“Ci rubano il lavoro”: perché altri otto giornali hanno fatto causa a OpenAI e Microsoft
La guerra continua. Altre otto testate americane hanno puntato il dito contro OpenAI e Microsoft. L'accusa è di usare milioni di articoli protetti da copyright per addestrare i loro chatbot. Non è la prima denuncia (a dicembre il New York Times aveva citato in giudizio la società madre di OpenAI per violazione del diritto d'autore) e non sarà l'ultima. L'intelligenza artificiale (IA), infatti, per essere addestrata ha bisogno di milioni di testi e immagini prodotti da altri. Ingerisce, rielabora, e poi sputa fuori contenuti che aprono anche un grande interrogativo sul diritto d'autore.
Secondo i giornali i chatbot sono stati addestrati con dati, informazioni e contenuti "rubati". Non solo, avrebbero anche attribuito alle testate notizie false o inaccurate danneggiando la reputazione dei giornali e "diffondendo informazioni pericolose". Le "allucinazioni" dell'intelligenza artificiale non sono una novità, ma le fake news prodotte dai chatbot e attribuite a fonti prestigiose, potrebbero causare un grave danno d'immagine per le testate.

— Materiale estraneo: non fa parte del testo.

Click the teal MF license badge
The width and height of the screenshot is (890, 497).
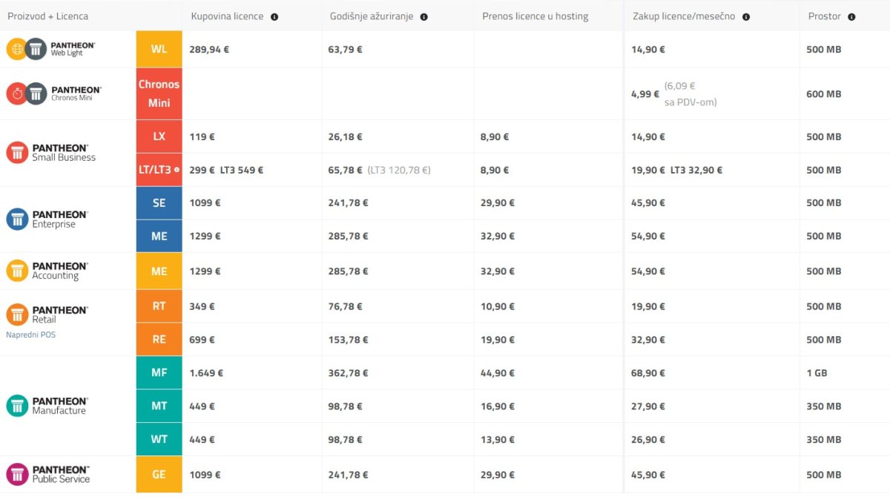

La causa non chiede una somma di risarcimento, le otto testate vogliono però un compenso per i contenuti rubati che sono stati usati da OpenAI e Microsoft per addestrare i chatbot.
La denuncia delle testate
La causa, intentata dallo studio legale Rothwell, Figg, Ernst & Manbeck, accusa OpenAI e Microsoft di concorrenza sleale per appropriazione indebita, diluizione del marchio, e di violazione del diritto d'autore. La denuncia è stata presentata in tribunale federale del distretto meridionale di New York dalle seguenti testate: The Denver Post, The Orange County Register, The Chicago Tribune, The New York Daily News, The New York Daily News, The San Jose Mercury News, The Orlando Sentinel, e The Sun Sentinel of Florida. Tutti i giornali sono di proprietà di Alden Global Capital.
Secondo le otto testate i chatbot di OpenAI e Microsoft avrebbero generato interi testi identici agli articoli per abbonati delle testate. Un problema per le testate locali, i software infatti disincentivano i lettori a pagare i giornali visto che possono recuperare gratuitamente gli articoli grazie ai chatbot.
"Abbiamo speso miliardi di dollari raccogliendo informazioni e riportando notizie nelle nostre pubblicazioni, e non possiamo permettere a OpenAI e Microsoft di espandere il programma della Big Tech rubando il nostro lavoro per costruire le proprie attività a nostre spese", ha spiegato in una nota Frank Pine, redattore esecutivo che supervisiona i giornali di Alden.
La riposta di OpenAI
Il portavoce di OpenAI ha dichiarato che l'azienda "non era precedentemente a conoscenza" dei problemi causati dai chatbot, ha anche sottolineato che al momento sta lavorando a delle "partnership con molte testate giornalistiche per esplorare le opportunità".
Il Financial Times, per esempio, ha appena raggiunto un accordo con OpenAI, ha concesso alla società di utilizzare i suoi contenuti per addestrare i suoi chatbot. OpenAI aveva già stretto un accordo con l’Associated Press, Le Monde, e El Paìs per addestrare ChatGPT con i contenuti delle testate.
"Insieme ai nostri partner giornalistici, vediamo un immenso potenziale negli strumenti di intelligenza artificiale come ChatGPT per approfondire le relazioni degli editori con i lettori e migliorare l'esperienza delle notizie", ha poi aggiunto. Microsoft al momento non ha ancora rilasciato dichiarazioni sul caso.